Por Javier Colón
Luego de una filmación en la que la pasé tan bien porque conté con un gran grupo de talentosos actores y de un excelente crew, ahora viene lo difícil. EDITAR.
Dicen que una película tiene tres versiones: la que se escribe, la que se graba y la que se edita, y más claro no puede ser. Como ha sido en todas mis producciones, siempre he tenido la libertad y la oportunidad de contar con un buen editor. En el caso de “De Pura Cepa” conté con Tyler Earing, en el caso de “Es Mejor Escucharlo” con Reynaldo Torres y en este, mi primer largometraje, con Christian Lozada.
Una película se hace en equipo, no es más mía que de más nadie. Sí, uno como director es el que escoge y tiene la última palabra, pero a la misma vez el proceso es colaborativo y uno tiene que entenderlo así. El proceso de edición hasta ahora ha sido uno positivo. Es bueno ir viendo como tus ideas, filmadas de forma desordenada, van convirtiéndose poco a poco en una historia. Obviamente uno se siente orgulloso de su trabajo, y del trabajo de los demás.

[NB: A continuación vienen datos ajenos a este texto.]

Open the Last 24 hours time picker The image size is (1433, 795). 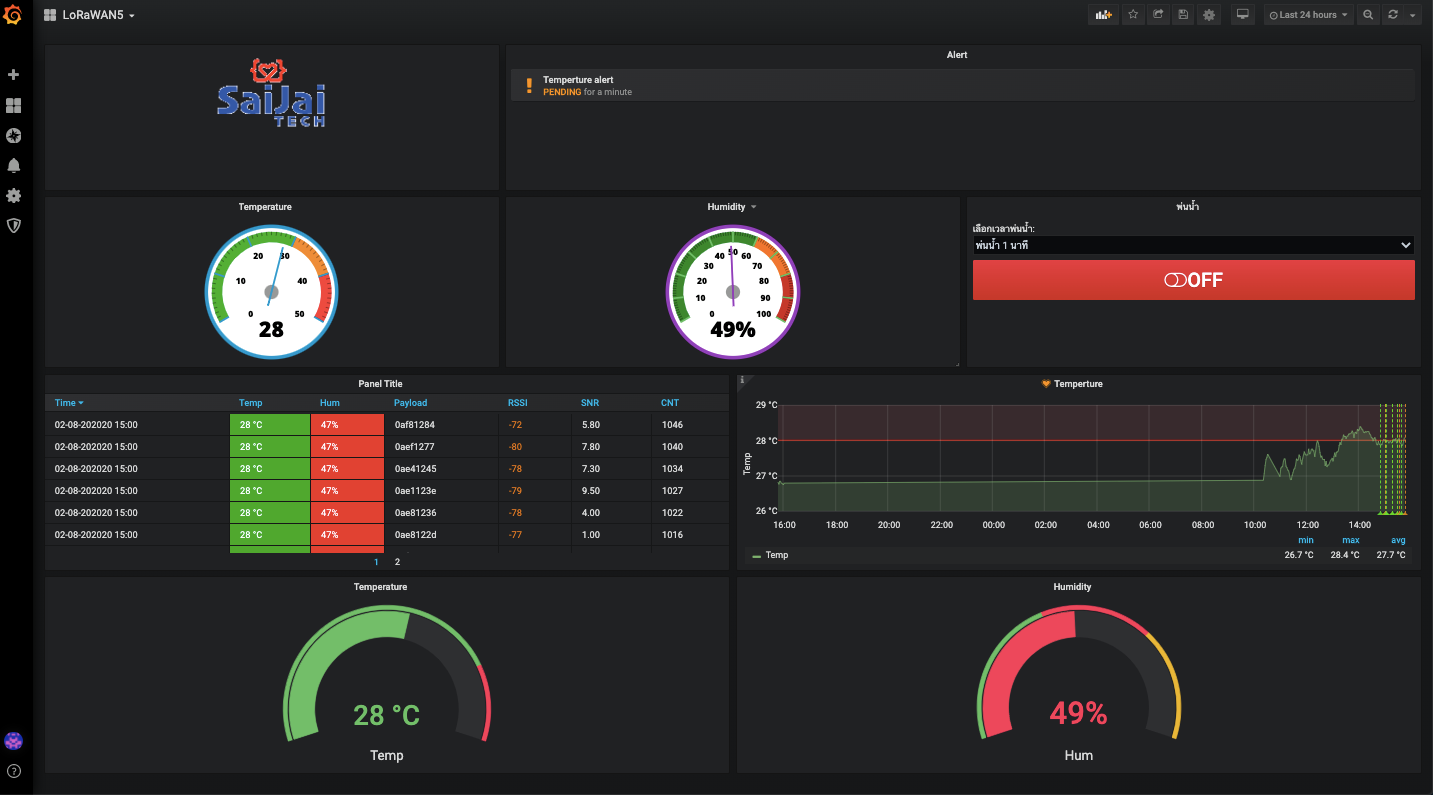[1309, 15]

Por ello, una película como ésta de bajo o ningún presupuesto depende mucho de la gente con que se trabaja. Nunca olvidaré cuando termine mi tesis en AFI que Gill Dennis (escritor de Walk the Line) se paró y dijo a toda la clase: “I hope all your films got the heart of this short” y puedo decir hoy que si no fuera porque todos pusieron un pedazo de su corazón, esto no se hubiese hecho.
Tal vez la película no funcione, tal vez no sea termine siendo lo que quería, pero siempre que uno hace cine y pone algo de uno como persona se puede sentir a través de la película. En “De Pura Cepa” la basé en mi vida en un país extranjero, en “Es mejor escucharlo” fue basada en la relación con mi papá y en este caso, este primer largometraje lo nutro con mi vida profesional.